* Start Extracted data *
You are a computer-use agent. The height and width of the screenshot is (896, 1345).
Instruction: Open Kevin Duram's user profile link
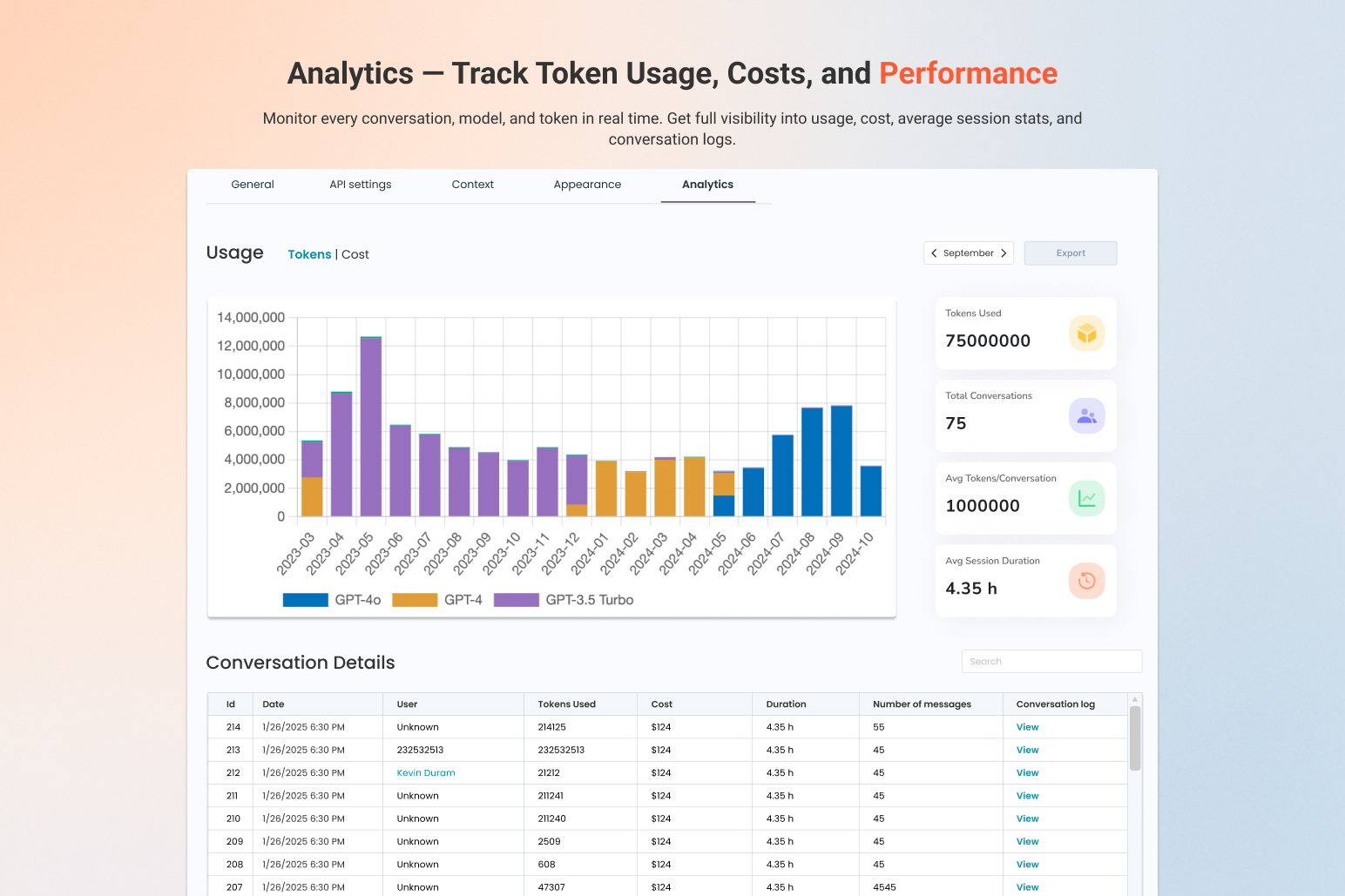(425, 772)
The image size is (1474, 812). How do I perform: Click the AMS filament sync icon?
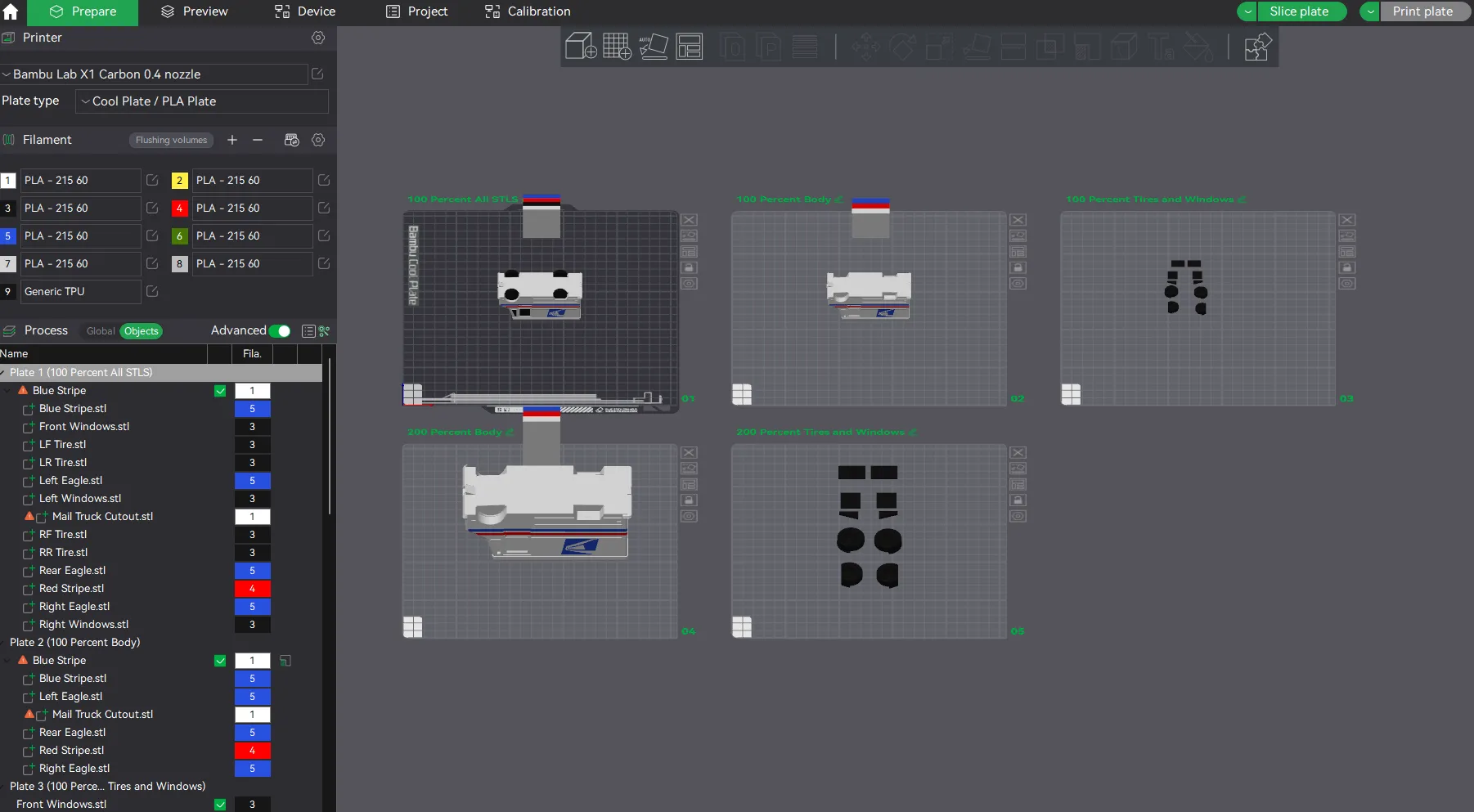[291, 140]
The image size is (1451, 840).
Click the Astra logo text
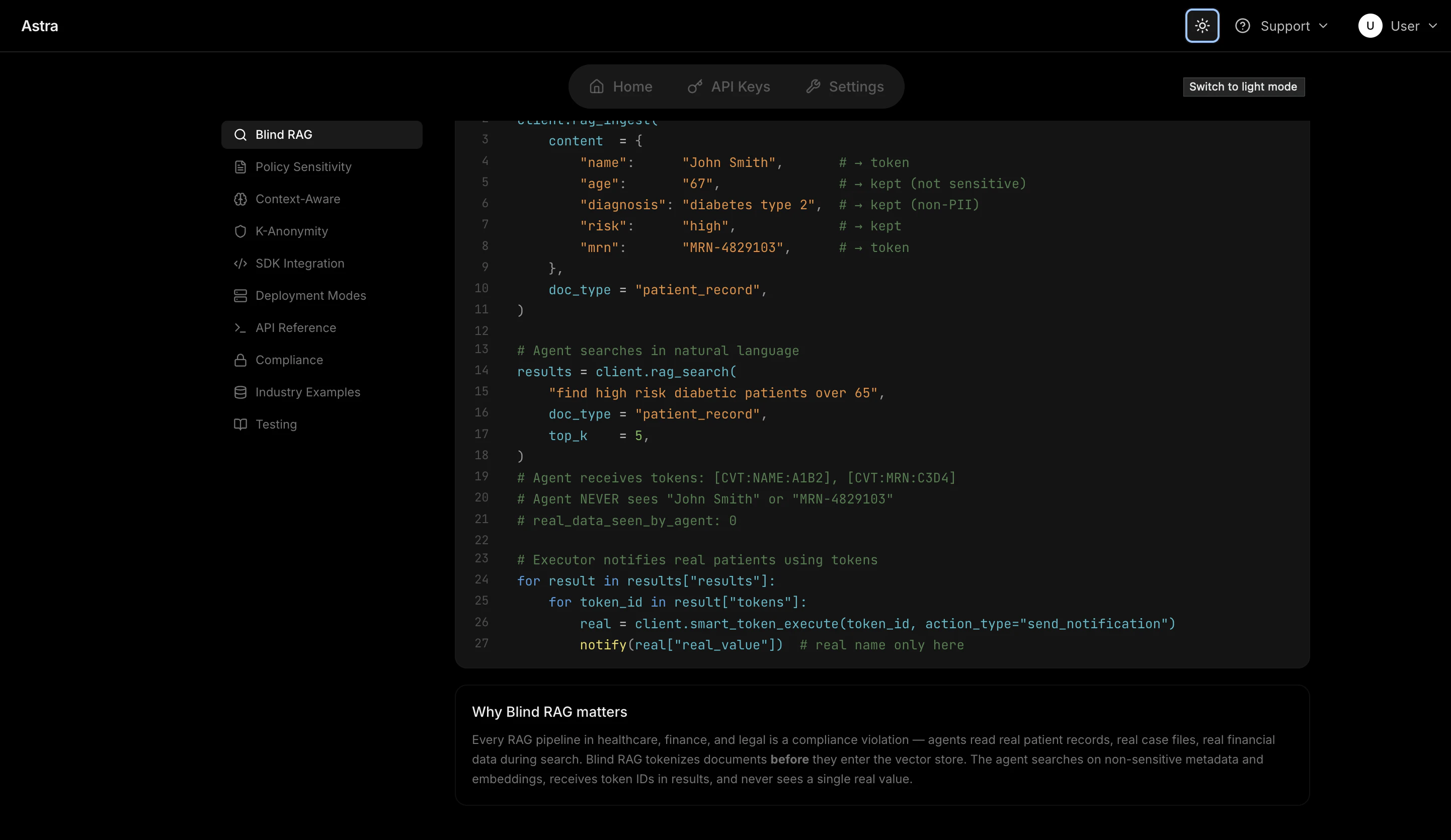click(40, 25)
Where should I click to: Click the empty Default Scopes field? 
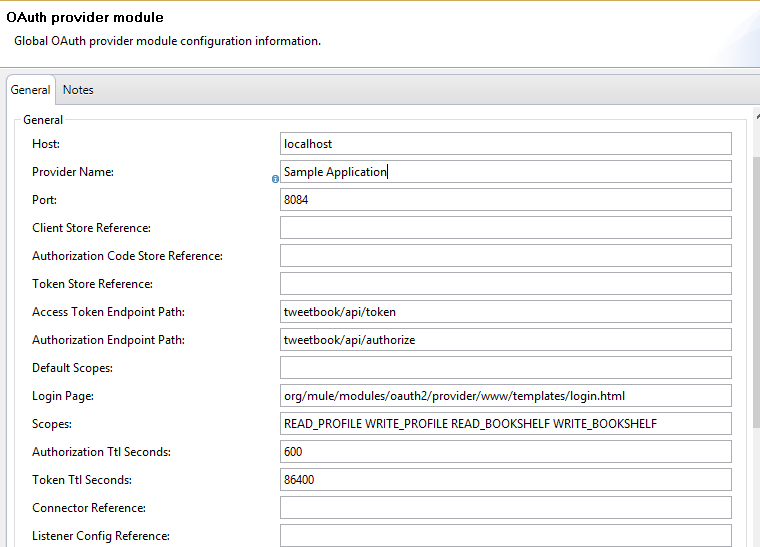point(506,368)
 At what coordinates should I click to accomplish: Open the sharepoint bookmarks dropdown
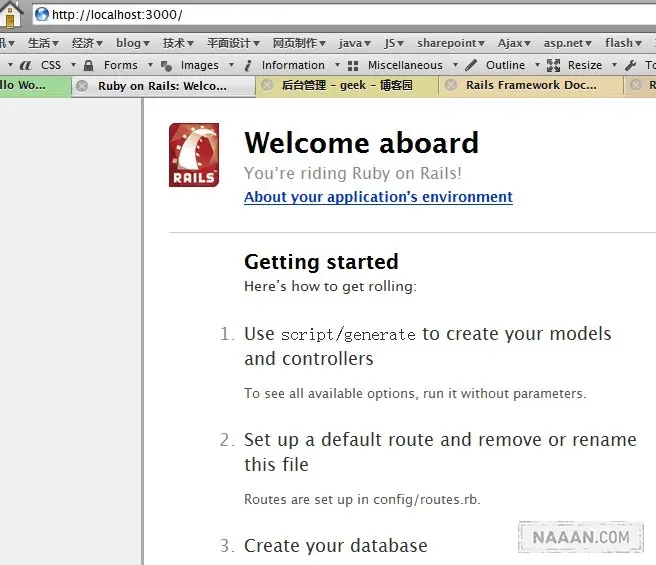(454, 43)
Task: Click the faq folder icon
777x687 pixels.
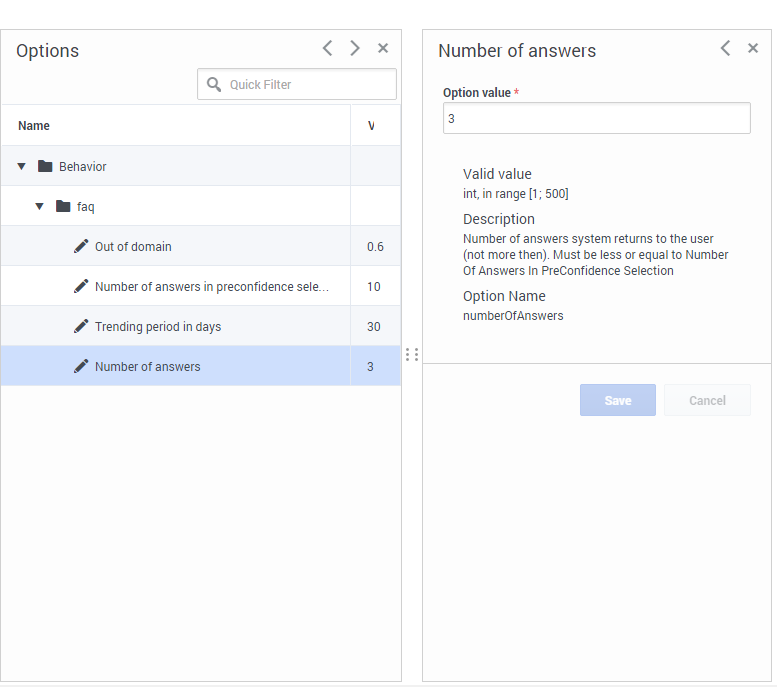Action: click(x=63, y=206)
* End Extracted data *
• _Work to complete_
Report every line of the rows above that contains the word "Open", copying each such line in full.

• _Output for this exercise_
Instruction: Open Kevin Duram's user profile link
 At what coordinates should I click to accomplish: Open the sharepoint bookmarks dropdown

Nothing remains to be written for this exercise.